Lava emplacement in a summit crater is often associated with unpredictable explosions and volcanic hazards, especially for volcanoes that are popular with tourists. The Lascar volcano, Chile, experienced a sudden eruption in December 2022, followed by the extrusion of lava. We acquired a series of Pleiades tri-stereo satellite images covering this new eruptive episode. Using a photogrammetric approach, we generated high resolution point clouds and orthomosaics from the satellite images. By directly comparing distances between point clouds, we are able to quantify morphological and structural details and changes. We find initial uplift of the crater floor due to lava extrusion and rockfall deposits, and evidence for subsidence and the formation of a funnel centered on the crater floor.
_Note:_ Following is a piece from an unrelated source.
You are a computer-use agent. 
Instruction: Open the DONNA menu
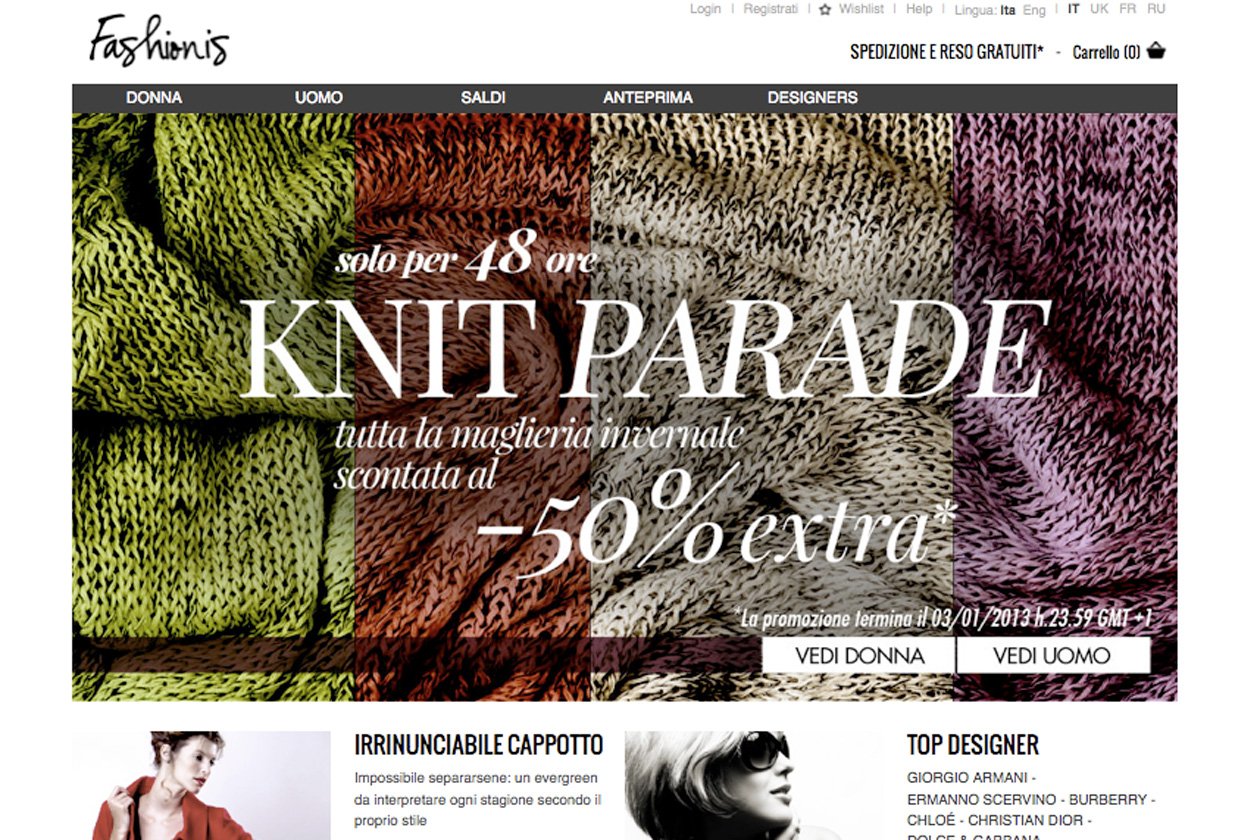(x=154, y=98)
To understand the mechanical factors controlling the uplift and subsidence of the crater floor, we designed a novel set of analogue experiments to simulate lava extrusion and subsidence inside a scaled 3D printed mould of the Lascar crater. We account for geometric and topographic effects by running these extrusion and subsidence models. Sand and sand-plaster mixtures extrude and subside from a vertical conduit at a constant rate, simultaneously recorded by a digital camera at 10-second intervals. We use particle image velocimetry (PIV) method to track and visualize displacements on the crater floor. The results show that extrusion and subsidence occurs along distinct shear faults, which are constrained by the diameter of the underlying conduit. The shear faults are represented as concentric fractures and are consistent with the ring features observed at Lascar. By comparing satellite observations with analogue models, we develop a conceptual model in which a lava extrusion is affected by withdrawal from the conduit, forming a funnel-shaped surface depression associated with inward-dipping radial erosion gullies. Thus, our observations and analogue models also help to define the position and dimensions of the volcanic conduit, which is essential for understanding future episodes of the ups and downs of the Lascar crater floor.